Records supplied below:

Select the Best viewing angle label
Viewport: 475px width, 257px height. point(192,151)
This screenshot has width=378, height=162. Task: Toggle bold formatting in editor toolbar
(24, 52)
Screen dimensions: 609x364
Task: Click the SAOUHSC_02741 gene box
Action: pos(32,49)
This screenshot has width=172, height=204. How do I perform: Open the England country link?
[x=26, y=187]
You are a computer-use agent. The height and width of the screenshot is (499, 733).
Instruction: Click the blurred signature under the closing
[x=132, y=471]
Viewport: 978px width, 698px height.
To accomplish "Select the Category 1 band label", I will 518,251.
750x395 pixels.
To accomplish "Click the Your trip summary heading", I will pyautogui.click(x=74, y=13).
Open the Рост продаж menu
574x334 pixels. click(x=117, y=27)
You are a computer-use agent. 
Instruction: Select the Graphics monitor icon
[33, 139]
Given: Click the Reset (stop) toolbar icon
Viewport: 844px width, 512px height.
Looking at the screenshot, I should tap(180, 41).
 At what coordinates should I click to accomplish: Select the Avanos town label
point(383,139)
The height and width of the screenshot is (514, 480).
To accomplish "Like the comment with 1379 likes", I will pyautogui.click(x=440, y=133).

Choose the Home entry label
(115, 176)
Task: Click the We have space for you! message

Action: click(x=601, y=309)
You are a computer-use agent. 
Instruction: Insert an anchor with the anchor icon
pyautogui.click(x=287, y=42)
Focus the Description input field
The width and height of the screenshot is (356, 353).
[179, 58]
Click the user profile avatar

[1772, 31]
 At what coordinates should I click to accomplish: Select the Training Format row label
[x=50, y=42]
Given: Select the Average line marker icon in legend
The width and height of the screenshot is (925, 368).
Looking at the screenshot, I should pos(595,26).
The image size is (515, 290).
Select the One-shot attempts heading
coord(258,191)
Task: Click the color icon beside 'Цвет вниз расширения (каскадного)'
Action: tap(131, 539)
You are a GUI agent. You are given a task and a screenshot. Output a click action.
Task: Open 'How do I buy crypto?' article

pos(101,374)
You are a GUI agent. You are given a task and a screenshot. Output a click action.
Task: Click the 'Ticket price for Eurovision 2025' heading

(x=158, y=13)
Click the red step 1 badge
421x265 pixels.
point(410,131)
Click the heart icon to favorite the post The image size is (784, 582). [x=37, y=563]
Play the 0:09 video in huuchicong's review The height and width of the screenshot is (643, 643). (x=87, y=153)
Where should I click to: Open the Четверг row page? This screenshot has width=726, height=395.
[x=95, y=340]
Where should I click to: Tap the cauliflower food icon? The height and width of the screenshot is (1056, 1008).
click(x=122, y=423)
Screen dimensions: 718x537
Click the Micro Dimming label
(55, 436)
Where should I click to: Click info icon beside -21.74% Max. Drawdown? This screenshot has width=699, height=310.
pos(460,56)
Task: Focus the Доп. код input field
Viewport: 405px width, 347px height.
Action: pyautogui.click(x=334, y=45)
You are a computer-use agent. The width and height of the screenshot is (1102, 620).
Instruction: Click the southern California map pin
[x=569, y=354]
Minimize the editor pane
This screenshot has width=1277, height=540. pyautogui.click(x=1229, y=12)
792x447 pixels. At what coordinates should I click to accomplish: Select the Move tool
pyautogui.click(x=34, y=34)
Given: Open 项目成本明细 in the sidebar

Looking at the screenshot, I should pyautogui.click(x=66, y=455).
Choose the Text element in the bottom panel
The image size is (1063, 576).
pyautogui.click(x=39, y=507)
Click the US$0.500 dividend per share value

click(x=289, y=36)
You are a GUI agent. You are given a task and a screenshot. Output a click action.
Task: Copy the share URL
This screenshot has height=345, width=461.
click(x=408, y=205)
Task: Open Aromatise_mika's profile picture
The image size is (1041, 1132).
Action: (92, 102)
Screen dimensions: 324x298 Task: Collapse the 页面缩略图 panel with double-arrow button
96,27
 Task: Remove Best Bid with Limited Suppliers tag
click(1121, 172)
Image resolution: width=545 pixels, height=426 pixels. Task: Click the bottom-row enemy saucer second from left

End of Records supplied.

▶ [What you are asked to do]: Repeat the entire listing exactly.

▶ [Answer]:
Select the Best viewing angle label
Viewport: 475px width, 257px height. point(192,151)
This screenshot has width=378, height=162. Task: Toggle bold formatting in editor toolbar
(24, 52)
Screen dimensions: 609x364
Task: Click the SAOUHSC_02741 gene box
Action: pos(32,49)
This screenshot has width=172, height=204. How do I perform: Open the England country link?
[x=26, y=187]
You are a computer-use agent. The height and width of the screenshot is (499, 733).
Instruction: Click the blurred signature under the closing
[x=132, y=471]
Viewport: 978px width, 698px height.
To accomplish "Select the Category 1 band label", I will 518,251.
750x395 pixels.
To accomplish "Click the Your trip summary heading", I will pyautogui.click(x=74, y=13).
Open the Рост продаж menu
574x334 pixels. click(x=117, y=27)
You are a computer-use agent. 
Instruction: Select the Graphics monitor icon
[33, 139]
Given: Click the Reset (stop) toolbar icon
Viewport: 844px width, 512px height.
Looking at the screenshot, I should tap(180, 41).
 At what coordinates should I click to accomplish: Select the Avanos town label
point(383,139)
The height and width of the screenshot is (514, 480).
To accomplish "Like the comment with 1379 likes", I will pyautogui.click(x=440, y=133).

Choose the Home entry label
(115, 176)
Task: Click the We have space for you! message

Action: click(x=601, y=309)
You are a computer-use agent. 
Instruction: Insert an anchor with the anchor icon
pyautogui.click(x=287, y=42)
Focus the Description input field
The width and height of the screenshot is (356, 353).
[179, 58]
Click the user profile avatar

[1772, 31]
 At what coordinates should I click to accomplish: Select the Training Format row label
[x=50, y=42]
Given: Select the Average line marker icon in legend
The width and height of the screenshot is (925, 368).
Looking at the screenshot, I should pos(595,26).
The image size is (515, 290).
Select the One-shot attempts heading
coord(258,191)
Task: Click the color icon beside 'Цвет вниз расширения (каскадного)'
Action: tap(131, 539)
You are a GUI agent. You are given a task and a screenshot. Output a click action.
Task: Open 'How do I buy crypto?' article

pos(101,374)
You are a GUI agent. You are given a task and a screenshot. Output a click action.
Task: Click the 'Ticket price for Eurovision 2025' heading

(x=158, y=13)
Click the red step 1 badge
421x265 pixels.
point(410,131)
Click the heart icon to favorite the post The image size is (784, 582). [x=37, y=563]
Play the 0:09 video in huuchicong's review The height and width of the screenshot is (643, 643). (x=87, y=153)
Where should I click to: Open the Четверг row page? This screenshot has width=726, height=395.
[x=95, y=340]
Where should I click to: Tap the cauliflower food icon? The height and width of the screenshot is (1056, 1008).
click(x=122, y=423)
Screen dimensions: 718x537
Click the Micro Dimming label
(55, 436)
Where should I click to: Click info icon beside -21.74% Max. Drawdown? This screenshot has width=699, height=310.
pos(460,56)
Task: Focus the Доп. код input field
Viewport: 405px width, 347px height.
Action: pyautogui.click(x=334, y=45)
You are a computer-use agent. The width and height of the screenshot is (1102, 620).
Instruction: Click the southern California map pin
[x=569, y=354]
Minimize the editor pane
This screenshot has width=1277, height=540. pyautogui.click(x=1229, y=12)
792x447 pixels. At what coordinates should I click to accomplish: Select the Move tool
pyautogui.click(x=34, y=34)
Given: Open 项目成本明细 in the sidebar

Looking at the screenshot, I should pyautogui.click(x=66, y=455).
Choose the Text element in the bottom panel
The image size is (1063, 576).
pyautogui.click(x=39, y=507)
Click the US$0.500 dividend per share value

click(x=289, y=36)
You are a GUI agent. You are given a task and a screenshot. Output a click action.
Task: Copy the share URL
This screenshot has height=345, width=461.
click(x=408, y=205)
Task: Open Aromatise_mika's profile picture
The image size is (1041, 1132).
Action: (92, 102)
Screen dimensions: 324x298 Task: Collapse the 页面缩略图 panel with double-arrow button
96,27
 Task: Remove Best Bid with Limited Suppliers tag
click(1121, 172)
Image resolution: width=545 pixels, height=426 pixels. Task: Click the bottom-row enemy saucer second from left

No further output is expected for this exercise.